EXERCISE INSTRUCTIONS:
Nothing outside the range is wanted. Repeat exactly the lines below from the one with "The height and width of the screenshot is (264, 385)." through the one with "Click the Connect".

THE DATA:
-------------------------

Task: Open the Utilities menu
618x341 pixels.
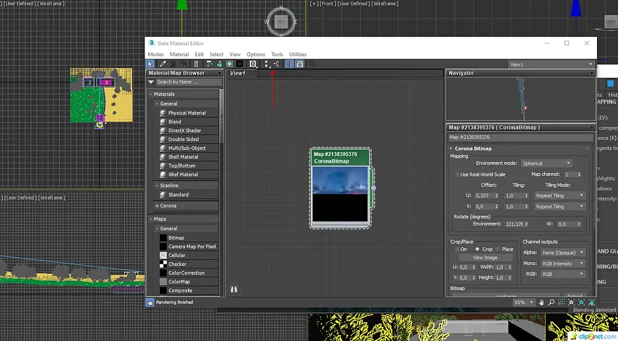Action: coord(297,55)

-------------------------

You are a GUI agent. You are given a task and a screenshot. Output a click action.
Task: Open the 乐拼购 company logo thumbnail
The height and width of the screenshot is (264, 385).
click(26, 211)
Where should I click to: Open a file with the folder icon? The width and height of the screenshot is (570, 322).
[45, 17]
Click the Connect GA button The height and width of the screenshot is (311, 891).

-------------------------

SOLUTION TO THE PROBLEM:
The height and width of the screenshot is (264, 385).
click(26, 211)
Where should I click to: Open a file with the folder icon? The width and height of the screenshot is (570, 322).
[45, 17]
Click the Connect GA button The height and width of the screenshot is (311, 891).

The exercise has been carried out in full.